Reproduce all the data verbatim.

Saved entries
*** Block opens ***

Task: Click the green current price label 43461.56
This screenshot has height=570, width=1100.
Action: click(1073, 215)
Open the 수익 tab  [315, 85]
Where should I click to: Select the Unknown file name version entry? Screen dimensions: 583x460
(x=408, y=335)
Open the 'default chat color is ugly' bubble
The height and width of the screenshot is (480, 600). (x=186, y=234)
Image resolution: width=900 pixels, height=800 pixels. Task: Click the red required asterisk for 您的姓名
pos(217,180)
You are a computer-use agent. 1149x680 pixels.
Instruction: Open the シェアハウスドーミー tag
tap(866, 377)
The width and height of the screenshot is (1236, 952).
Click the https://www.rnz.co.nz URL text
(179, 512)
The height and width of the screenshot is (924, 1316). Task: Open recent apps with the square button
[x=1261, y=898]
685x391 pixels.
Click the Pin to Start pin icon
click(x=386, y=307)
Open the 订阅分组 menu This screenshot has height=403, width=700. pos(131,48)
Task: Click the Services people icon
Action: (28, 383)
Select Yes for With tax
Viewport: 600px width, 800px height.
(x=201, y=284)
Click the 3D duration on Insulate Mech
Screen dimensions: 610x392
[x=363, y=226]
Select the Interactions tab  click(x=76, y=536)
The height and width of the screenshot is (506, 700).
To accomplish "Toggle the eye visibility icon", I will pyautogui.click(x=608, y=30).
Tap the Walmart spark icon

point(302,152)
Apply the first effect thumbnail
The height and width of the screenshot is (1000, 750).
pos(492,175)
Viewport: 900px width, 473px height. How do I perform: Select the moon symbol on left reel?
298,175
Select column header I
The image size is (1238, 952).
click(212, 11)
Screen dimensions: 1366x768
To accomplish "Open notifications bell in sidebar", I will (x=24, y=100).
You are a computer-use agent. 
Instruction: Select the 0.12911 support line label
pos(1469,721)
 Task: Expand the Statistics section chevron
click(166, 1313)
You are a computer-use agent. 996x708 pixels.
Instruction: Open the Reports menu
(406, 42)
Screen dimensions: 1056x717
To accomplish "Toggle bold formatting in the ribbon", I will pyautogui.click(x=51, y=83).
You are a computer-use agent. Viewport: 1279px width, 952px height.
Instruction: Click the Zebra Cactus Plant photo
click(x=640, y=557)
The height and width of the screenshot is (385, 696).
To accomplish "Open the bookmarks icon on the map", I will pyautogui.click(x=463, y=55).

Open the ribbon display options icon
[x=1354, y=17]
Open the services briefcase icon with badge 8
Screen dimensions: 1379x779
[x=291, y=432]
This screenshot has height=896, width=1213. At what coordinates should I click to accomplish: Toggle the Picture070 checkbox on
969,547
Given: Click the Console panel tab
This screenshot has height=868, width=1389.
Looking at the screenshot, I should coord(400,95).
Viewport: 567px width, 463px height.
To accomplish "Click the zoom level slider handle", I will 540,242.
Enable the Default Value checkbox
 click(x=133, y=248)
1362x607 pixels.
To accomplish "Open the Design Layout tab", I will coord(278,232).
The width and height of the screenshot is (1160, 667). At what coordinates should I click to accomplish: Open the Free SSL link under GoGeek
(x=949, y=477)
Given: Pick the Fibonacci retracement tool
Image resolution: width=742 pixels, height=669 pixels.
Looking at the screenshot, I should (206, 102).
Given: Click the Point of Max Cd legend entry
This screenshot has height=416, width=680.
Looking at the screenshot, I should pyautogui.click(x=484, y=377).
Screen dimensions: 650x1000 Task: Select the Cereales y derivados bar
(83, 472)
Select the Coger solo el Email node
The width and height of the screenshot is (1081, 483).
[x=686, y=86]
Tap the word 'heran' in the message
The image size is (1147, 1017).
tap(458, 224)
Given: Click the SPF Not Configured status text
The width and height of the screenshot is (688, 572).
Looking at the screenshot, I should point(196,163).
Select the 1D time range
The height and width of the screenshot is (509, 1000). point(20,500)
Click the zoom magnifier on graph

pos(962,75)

*** Block closes ***

YOUR RESPONSE =>
Task: Click the green current price label 43461.56
This screenshot has height=570, width=1100.
Action: click(1073, 215)
Open the 수익 tab  [315, 85]
Where should I click to: Select the Unknown file name version entry? Screen dimensions: 583x460
(x=408, y=335)
Open the 'default chat color is ugly' bubble
The height and width of the screenshot is (480, 600). (x=186, y=234)
Image resolution: width=900 pixels, height=800 pixels. Task: Click the red required asterisk for 您的姓名
pos(217,180)
You are a computer-use agent. 1149x680 pixels.
Instruction: Open the シェアハウスドーミー tag
tap(866, 377)
The width and height of the screenshot is (1236, 952).
Click the https://www.rnz.co.nz URL text
(179, 512)
The height and width of the screenshot is (924, 1316). Task: Open recent apps with the square button
[x=1261, y=898]
685x391 pixels.
Click the Pin to Start pin icon
click(x=386, y=307)
Open the 订阅分组 menu This screenshot has height=403, width=700. pos(131,48)
Task: Click the Services people icon
Action: (28, 383)
Select Yes for With tax
Viewport: 600px width, 800px height.
(x=201, y=284)
Click the 3D duration on Insulate Mech
Screen dimensions: 610x392
[x=363, y=226]
Select the Interactions tab  click(x=76, y=536)
The height and width of the screenshot is (506, 700).
To accomplish "Toggle the eye visibility icon", I will pyautogui.click(x=608, y=30).
Tap the Walmart spark icon

point(302,152)
Apply the first effect thumbnail
The height and width of the screenshot is (1000, 750).
pos(492,175)
Viewport: 900px width, 473px height. How do I perform: Select the moon symbol on left reel?
298,175
Select column header I
The image size is (1238, 952).
click(212, 11)
Screen dimensions: 1366x768
To accomplish "Open notifications bell in sidebar", I will (x=24, y=100).
You are a computer-use agent. 
Instruction: Select the 0.12911 support line label
pos(1469,721)
 Task: Expand the Statistics section chevron
click(166, 1313)
You are a computer-use agent. 996x708 pixels.
Instruction: Open the Reports menu
(406, 42)
Screen dimensions: 1056x717
To accomplish "Toggle bold formatting in the ribbon", I will pyautogui.click(x=51, y=83).
You are a computer-use agent. Viewport: 1279px width, 952px height.
Instruction: Click the Zebra Cactus Plant photo
click(x=640, y=557)
The height and width of the screenshot is (385, 696).
To accomplish "Open the bookmarks icon on the map", I will pyautogui.click(x=463, y=55).

Open the ribbon display options icon
[x=1354, y=17]
Open the services briefcase icon with badge 8
Screen dimensions: 1379x779
[x=291, y=432]
This screenshot has height=896, width=1213. At what coordinates should I click to accomplish: Toggle the Picture070 checkbox on
969,547
Given: Click the Console panel tab
This screenshot has height=868, width=1389.
Looking at the screenshot, I should coord(400,95).
Viewport: 567px width, 463px height.
To accomplish "Click the zoom level slider handle", I will 540,242.
Enable the Default Value checkbox
 click(x=133, y=248)
1362x607 pixels.
To accomplish "Open the Design Layout tab", I will coord(278,232).
The width and height of the screenshot is (1160, 667). At what coordinates should I click to accomplish: Open the Free SSL link under GoGeek
(x=949, y=477)
Given: Pick the Fibonacci retracement tool
Image resolution: width=742 pixels, height=669 pixels.
Looking at the screenshot, I should (206, 102).
Given: Click the Point of Max Cd legend entry
This screenshot has height=416, width=680.
Looking at the screenshot, I should pyautogui.click(x=484, y=377).
Screen dimensions: 650x1000 Task: Select the Cereales y derivados bar
(83, 472)
Select the Coger solo el Email node
The width and height of the screenshot is (1081, 483).
[x=686, y=86]
Tap the word 'heran' in the message
The image size is (1147, 1017).
tap(458, 224)
Given: Click the SPF Not Configured status text
The width and height of the screenshot is (688, 572).
Looking at the screenshot, I should point(196,163).
Select the 1D time range
The height and width of the screenshot is (509, 1000). point(20,500)
Click the zoom magnifier on graph

pos(962,75)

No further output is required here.